(Source document):
E'RE SIX WEEKS AWAY FROM THE end of 2008, and Hollywood has failed to produce one bona fide awards contender (unless, of course, you count everybody's favorite dark horse "The Dark Knight").
But fear not, Oscar.
With the holiday movie season upon us, there's palpable awards-buzz excitement surrounding a sleigh-full of pictures sure to be included in many year-end top 10 lists having nothing to do with Santa.
This is not to say there isn't plenty of lightweight fluff stuffed into every nook and cranny of the calendar. Whether you want you and yours to feel all warm and cozy inside ("Marley & Me," "Last Chance Harvey," "Yes Man"), get your cholesterol-choked heart pumping again after a big meal ("Quantum of Solace," "The Day the Earth Stood Still," "Valkyrie") or light up your kids' frosty faces ("Bolt," "Twilight," "Bedtime Stories"), there's the usual buffet of fattening goodies to pig out on. But I bet you a Christmas ham with all the trimmings that you're likely to forget all those films, like some of those last-minute gifts you received last year, not long after you've unwrapped the flashy packaging. All that holiday noise is enough to give anyone a bellyache, a headache or both.

(Stored records):
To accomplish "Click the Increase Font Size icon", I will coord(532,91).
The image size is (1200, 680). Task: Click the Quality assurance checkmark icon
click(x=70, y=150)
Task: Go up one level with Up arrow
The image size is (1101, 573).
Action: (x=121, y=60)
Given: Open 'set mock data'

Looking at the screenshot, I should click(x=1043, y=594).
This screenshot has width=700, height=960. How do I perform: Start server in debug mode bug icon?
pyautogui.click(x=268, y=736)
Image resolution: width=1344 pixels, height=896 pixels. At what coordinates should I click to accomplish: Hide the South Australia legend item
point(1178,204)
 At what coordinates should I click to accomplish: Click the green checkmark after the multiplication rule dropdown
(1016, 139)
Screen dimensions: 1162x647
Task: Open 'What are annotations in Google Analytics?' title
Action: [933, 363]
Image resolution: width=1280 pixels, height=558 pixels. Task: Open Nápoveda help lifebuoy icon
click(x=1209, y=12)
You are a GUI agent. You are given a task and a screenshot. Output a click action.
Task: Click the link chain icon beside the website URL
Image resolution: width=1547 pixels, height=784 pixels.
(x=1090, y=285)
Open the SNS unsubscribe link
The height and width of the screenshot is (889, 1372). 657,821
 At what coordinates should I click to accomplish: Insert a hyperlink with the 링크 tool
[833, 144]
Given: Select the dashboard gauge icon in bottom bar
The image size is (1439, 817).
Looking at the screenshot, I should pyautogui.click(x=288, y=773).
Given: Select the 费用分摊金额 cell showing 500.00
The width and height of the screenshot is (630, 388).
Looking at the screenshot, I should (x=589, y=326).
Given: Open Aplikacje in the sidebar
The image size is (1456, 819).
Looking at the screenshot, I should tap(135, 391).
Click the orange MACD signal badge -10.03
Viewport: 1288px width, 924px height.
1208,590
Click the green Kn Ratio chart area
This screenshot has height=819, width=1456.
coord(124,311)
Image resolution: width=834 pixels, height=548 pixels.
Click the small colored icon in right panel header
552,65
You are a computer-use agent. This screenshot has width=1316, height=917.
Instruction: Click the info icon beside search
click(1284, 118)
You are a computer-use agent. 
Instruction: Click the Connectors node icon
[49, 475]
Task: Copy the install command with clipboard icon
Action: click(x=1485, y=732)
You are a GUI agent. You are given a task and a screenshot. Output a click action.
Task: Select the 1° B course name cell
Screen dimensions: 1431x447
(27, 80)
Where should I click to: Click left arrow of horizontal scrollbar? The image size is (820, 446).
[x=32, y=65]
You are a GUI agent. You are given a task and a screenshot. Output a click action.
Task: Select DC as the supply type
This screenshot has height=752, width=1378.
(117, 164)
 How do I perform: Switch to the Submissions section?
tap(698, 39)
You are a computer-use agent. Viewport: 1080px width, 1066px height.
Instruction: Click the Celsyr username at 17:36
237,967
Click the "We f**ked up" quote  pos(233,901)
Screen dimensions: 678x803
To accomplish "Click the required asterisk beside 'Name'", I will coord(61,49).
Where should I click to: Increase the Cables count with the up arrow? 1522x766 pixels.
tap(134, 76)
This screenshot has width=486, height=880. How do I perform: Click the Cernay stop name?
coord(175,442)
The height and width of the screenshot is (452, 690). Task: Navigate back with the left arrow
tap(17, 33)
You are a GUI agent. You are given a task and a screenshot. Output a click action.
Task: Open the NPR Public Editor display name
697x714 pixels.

(Given problem 1):
In the holiday movie preview:
(a) How many weeks away is the end of 2008?
(b) Which film does the writer call everybody's favorite dark horse?
(c) Which three films are named as ones to light up your kids' frosty faces?
(Given problem 2):
According to the holiday movie preview, why shouldn't Oscar fear, even though Hollywood hasn't yet produced a bona fide awards contender?
Rely only on the movie preview text for what follows.

(Task solution 1):
(a) Six weeks.
(b) "The Dark Knight."
(c) "Bolt," "Twilight" and "Bedtime Stories."

(Task solution 2):
The holiday movie season is upon us. There's palpable awards-buzz excitement around many pictures that are sure to land on year-end top 10 lists.